La segunda lección del libro de Mulder es que las sanciones pueden tener consecuencias no deseadas. De la década de 1920 a la de 1930, la política y la economía globales cambiaron radicalmente. La Gran Depresión había empujado a muchos gobiernos al camino proteccionista. El comercio mundial iba cuesta abajo. El fascismo iniciaba su marcha.
Bucle fatal
Y las sanciones echaron más leña al fuego, según muestra Mulder en su libro. Los gobiernos que se creían vulnerables a las sanciones se alejaron aún más de la economía global para asegurar su independencia estratégica. En la década de 1930, Japón buscó desarrollar un “bloque del yen”, una zona económica que incluyera a Corea y Taiwán, para reducir la dependencia de las potencias aliadas. (Basta observar los esfuerzos de Rusia en los últimos años para desvincularse de las finanzas occidentales para constatar que en ese sentido nada ha cambiado.) A mediados de la década de 1930, Alemania apuntó a la “libertad de materias primas”, en parte a través de la construcción de gran infraestructura para la producción de combustible sintético. Pero no le alcanzó y tuvo que salir de conquista. “Necesito Ucrania”, dijo Adolf Hitler en 1939, “para que no nos vuelvan a matar de hambre como en la última guerra”.

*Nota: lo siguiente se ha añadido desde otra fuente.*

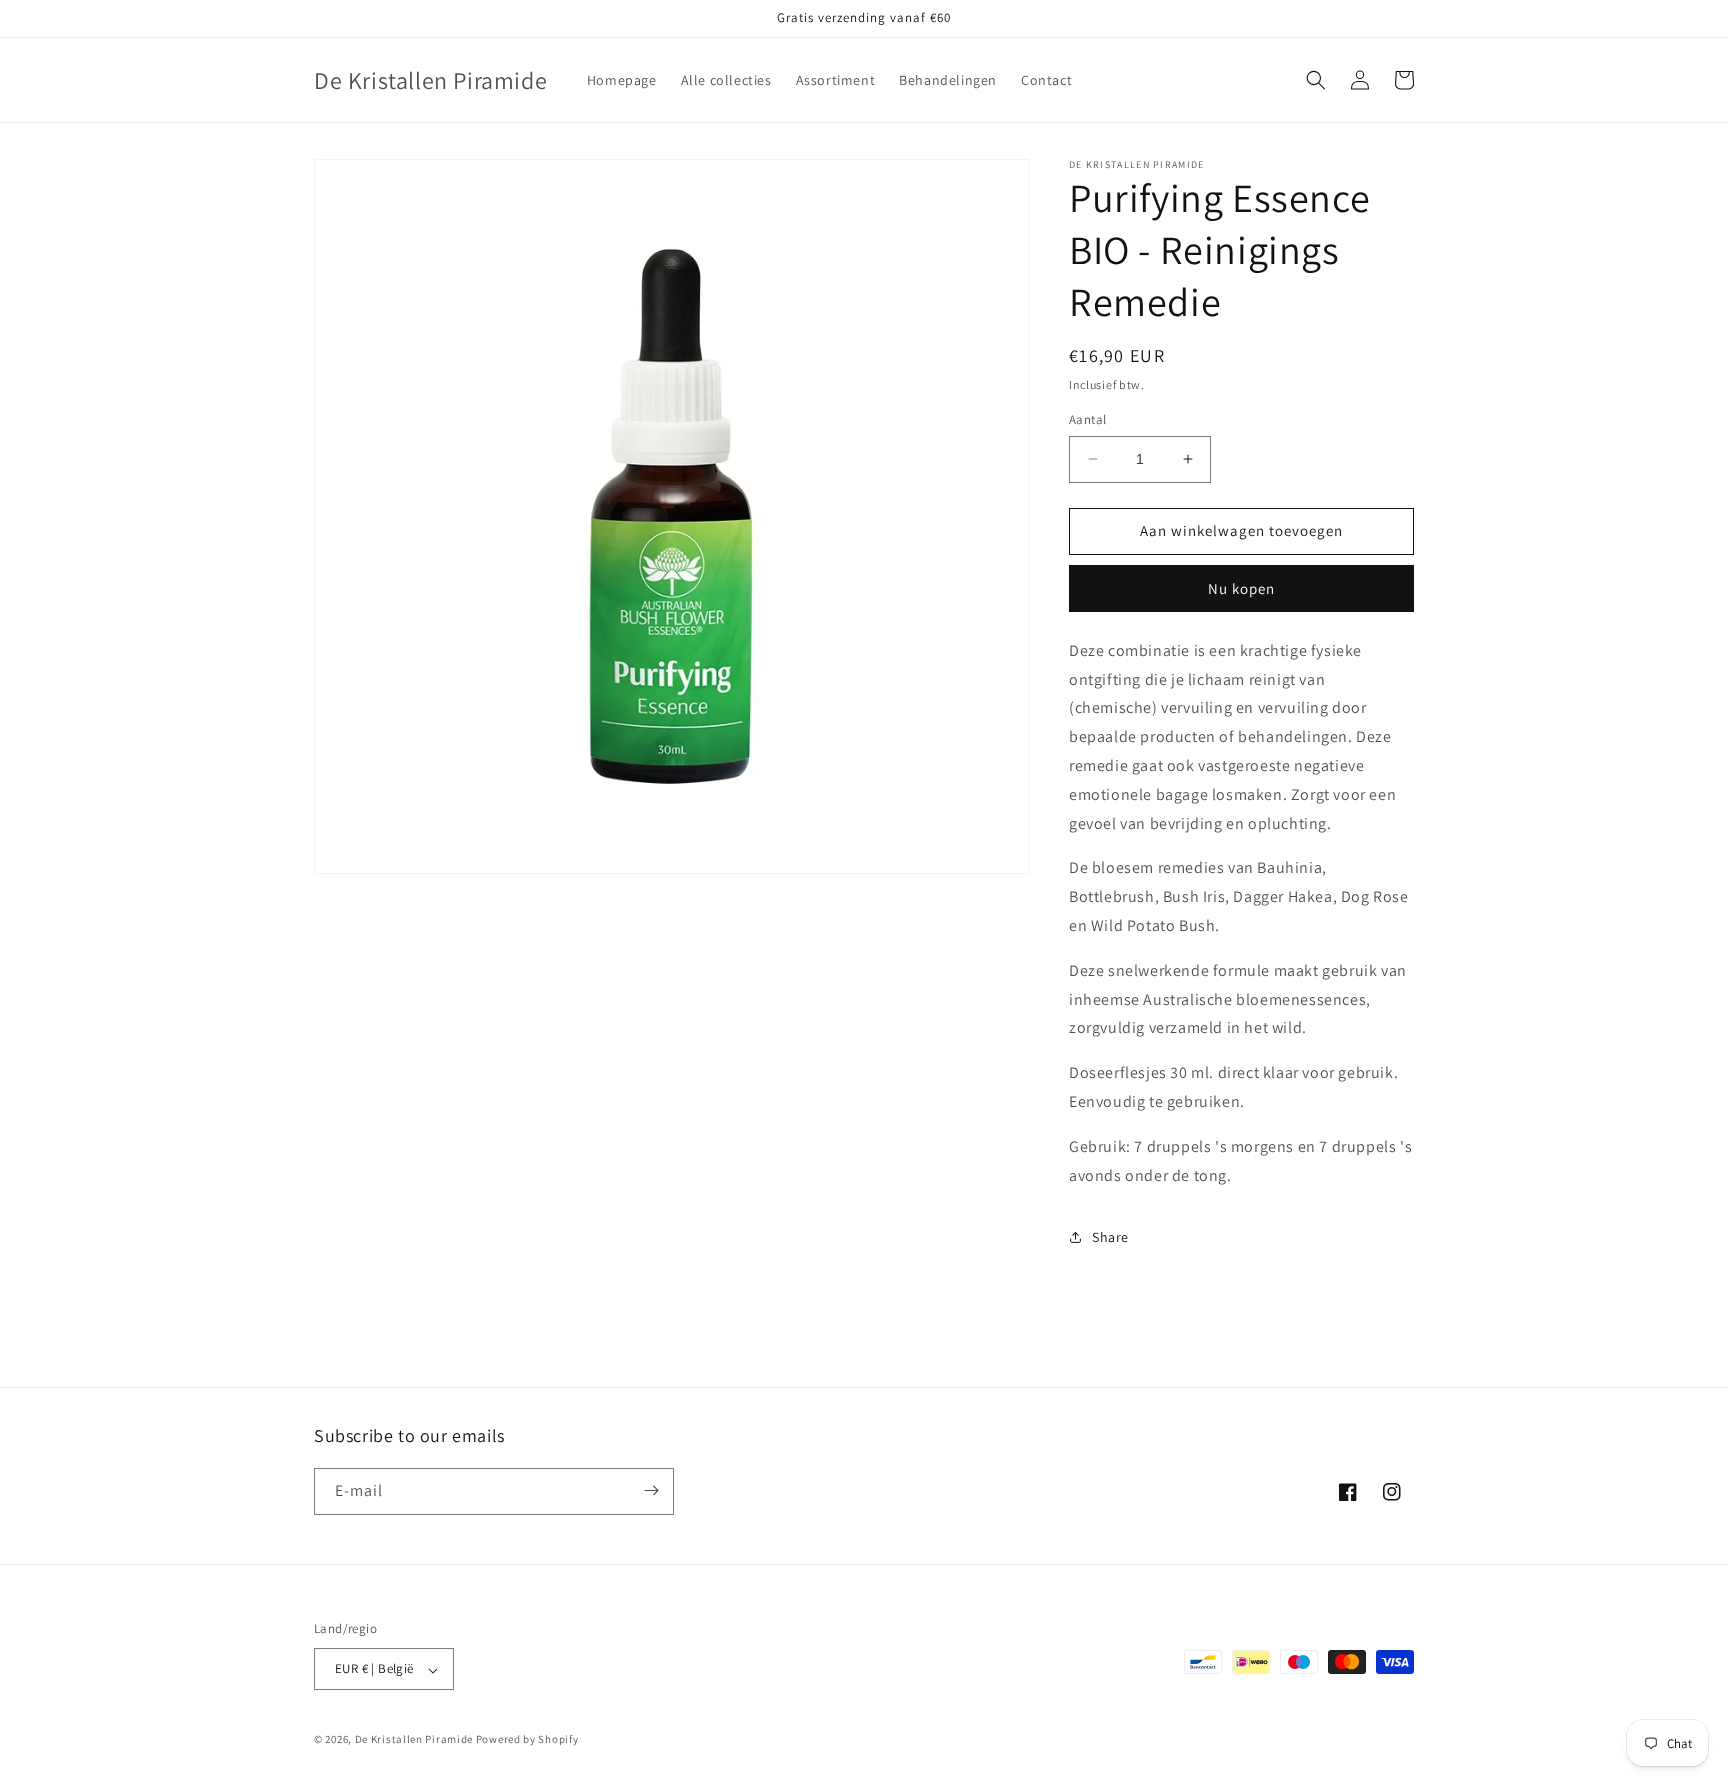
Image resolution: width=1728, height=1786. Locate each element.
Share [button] (1110, 1237)
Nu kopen (1241, 588)
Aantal (1087, 419)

Así fue que la búsqueda internacional de sanciones efectivas y la búsqueda ultranacionalista de la autarquía económica “quedaron trabadas en una espiral ascendente”. En un mundo en proceso de “desglobalización”, las sanciones no solo no funcionaron, sino que profundizaron la fractura y dejaron listo el terreno para la Segunda Guerra Mundial. Mulder es un historiador demasiado riguroso como para establecer paralelismos fáciles entre lo que sucedió en el período de entreguerras y la actualidad, cuando vemos que la geopolítica vuelve a ser facciosa y la globalización está en retroceso. Pero la historia es aleccionadora e invita a reflexionar antes de actuar.